Preclinical pharmacokinetic, biodistribution, radiation dosimetry, and toxicity studies of 99mTc-HYNIC-(Ser)3-LTVPWY: A novel HER2-targeted peptide radiotracer

Abstract Accurate assessment of the HER2 expression is an essential issue for predicting response to anti-HER2 therapy in breast cancer patients. The aim of this study was to evaluate 99mTc-HYNIC-(Ser)3-LTVPWY (99mTc-HYNIC-LY) peptide as a novel HER2-targeted radiolabeled peptide in healthy mice to examine the applicability of this imaging agent in a first-in-human clinical trial. To this end, pharmacokinetic and dosimetry studies were performed according to the ICH guideline M3 (R2) with 99mTc-HYNIC-LY. To estimate the radiation-absorbed doses in humans, the accumulated activity in each mouse organ was calculated based on biodistribution data. In addition, toxicology assessment was performed based on mortality events, body weights, and serum biochemical, hematological, and histopathological assays. The pharmacokinetic study showed rapid blood clearance. Based on the results of biodistribution study, the highest radioactivity was observed in the kidneys.
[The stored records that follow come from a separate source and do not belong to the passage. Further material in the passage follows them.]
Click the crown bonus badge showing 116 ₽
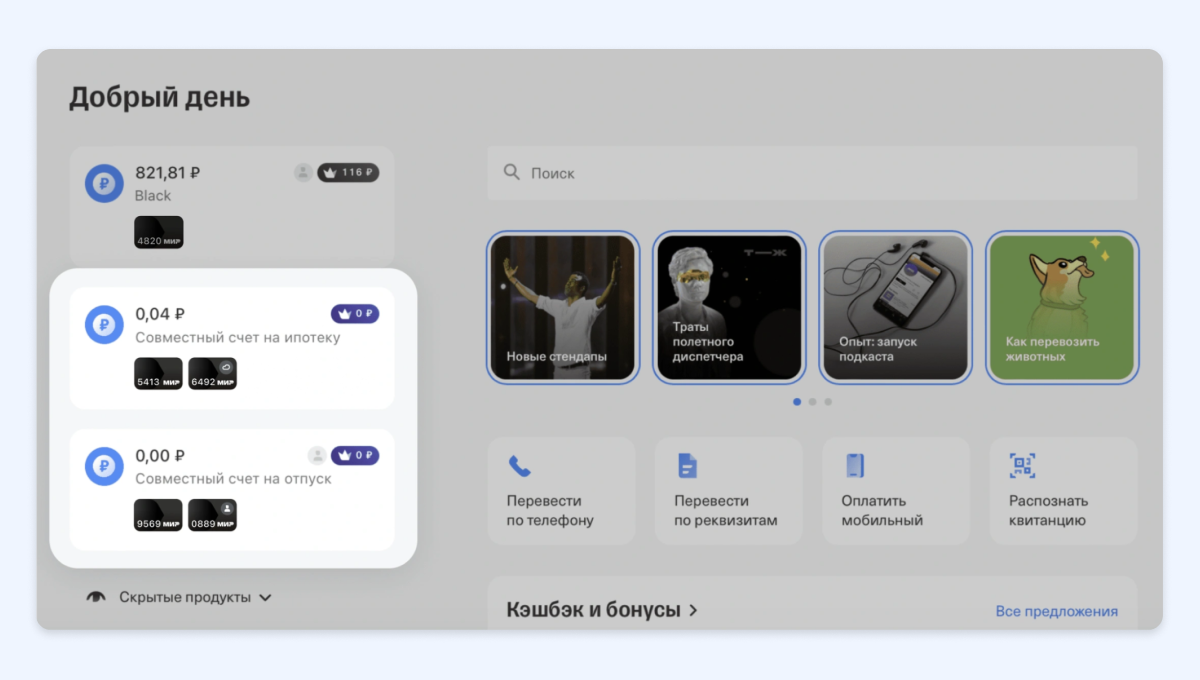This screenshot has width=1200, height=680. coord(348,172)
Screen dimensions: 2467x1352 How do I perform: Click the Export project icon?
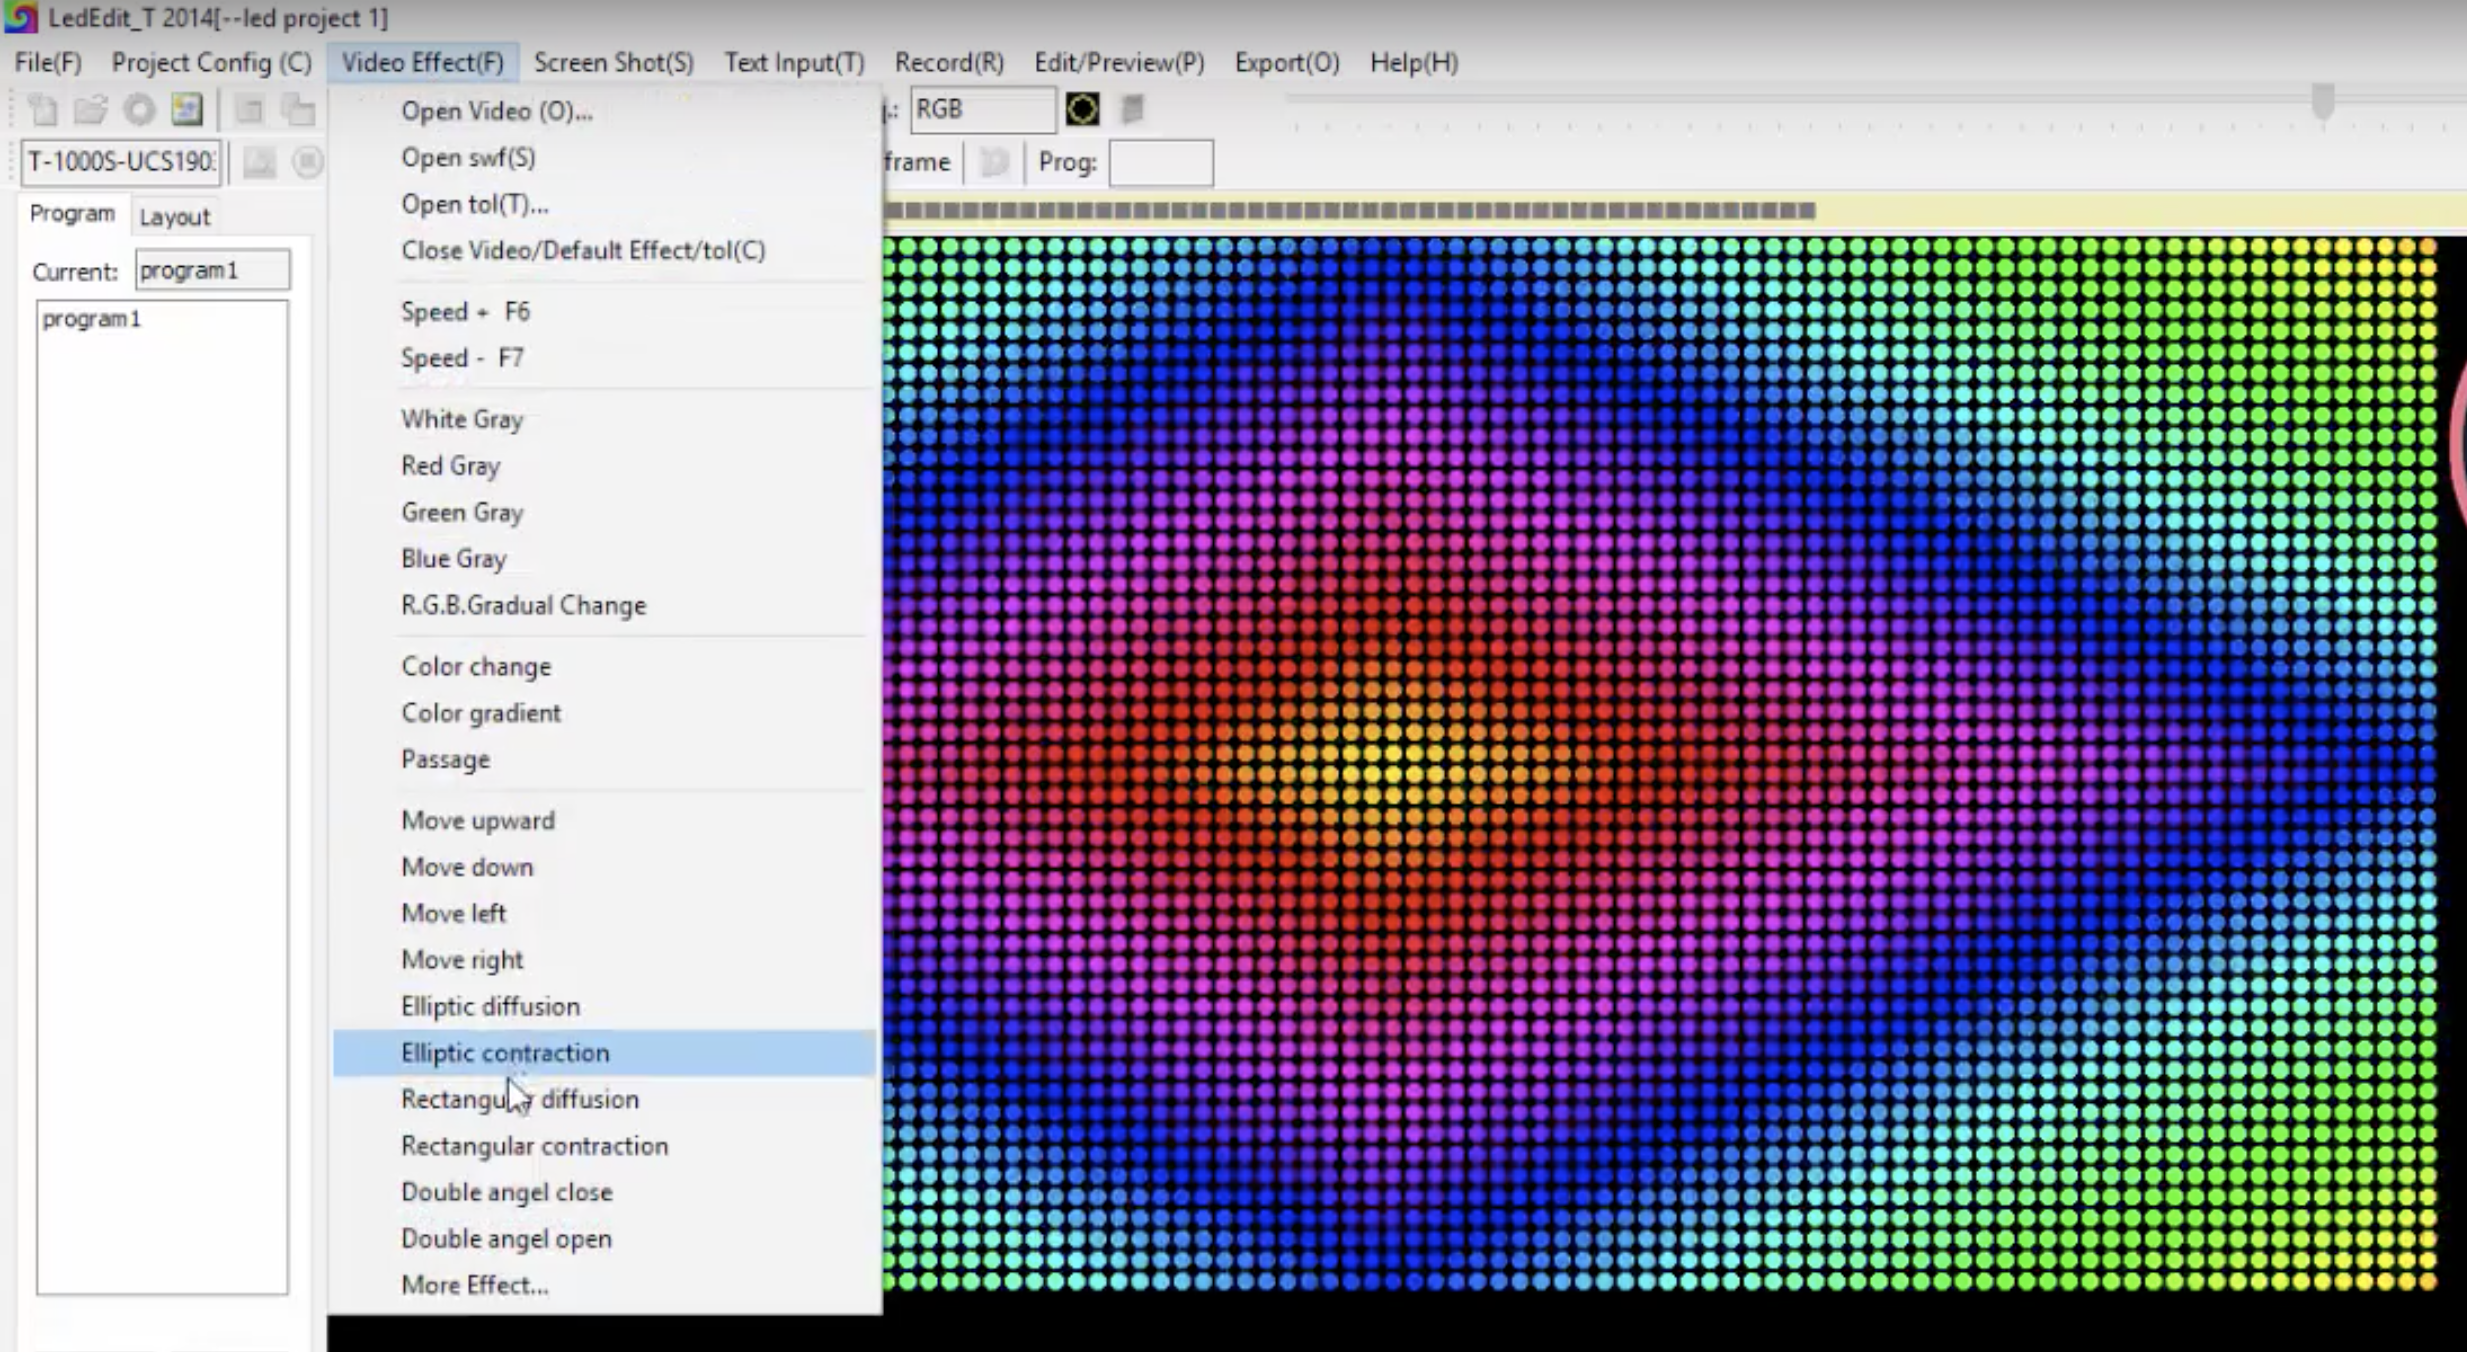(x=186, y=108)
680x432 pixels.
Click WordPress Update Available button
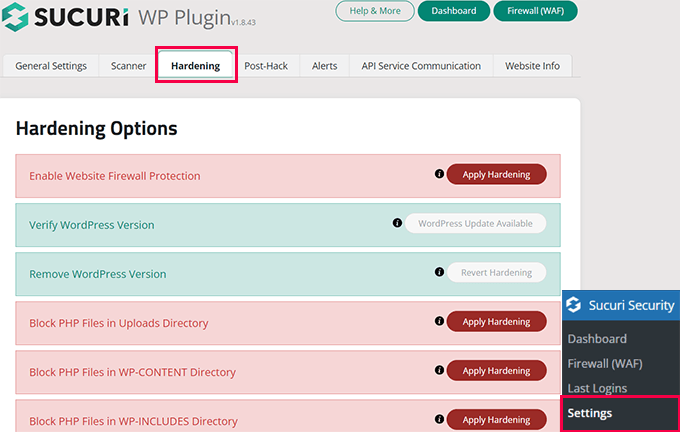pyautogui.click(x=475, y=224)
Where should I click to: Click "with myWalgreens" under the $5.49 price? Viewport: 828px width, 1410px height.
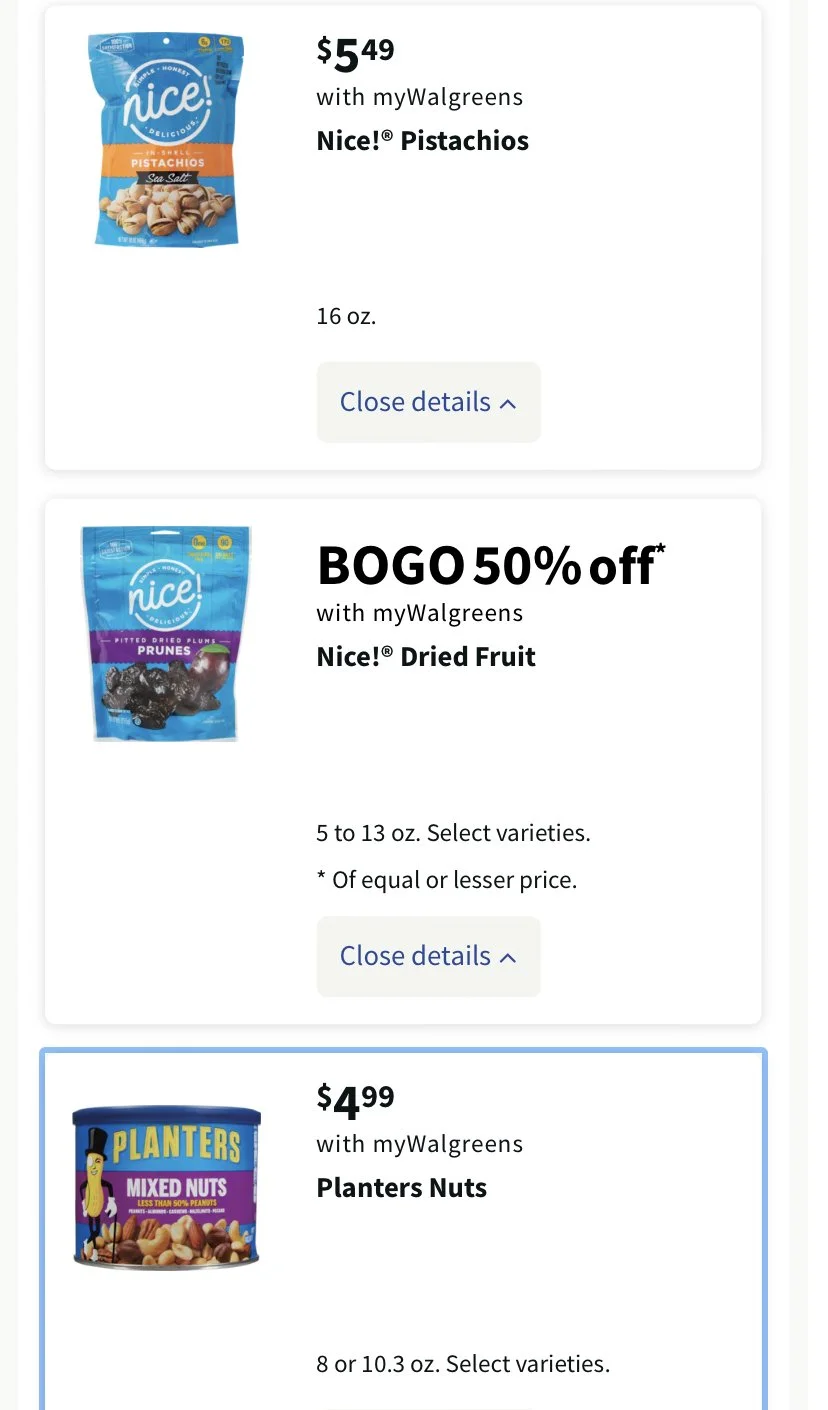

The projected absorbed doses to the kidneys, liver, lungs, stomach, and spleen were obtained as 1.70E-02, 1.42E-02, 1.02E-02, 8.62E-03, and 8.34E-03 mSv/MBq, respectively. The results also revealed that serum biochemical and hematological parameters were in the normal range. No significant morphologic alterations were observed in the liver, kidneys, and spleen tissues. Consequently, the results were indicative of the suitability of 99mTc-HYNIC-LY peptide for advancement to a first-in-human clinical trial.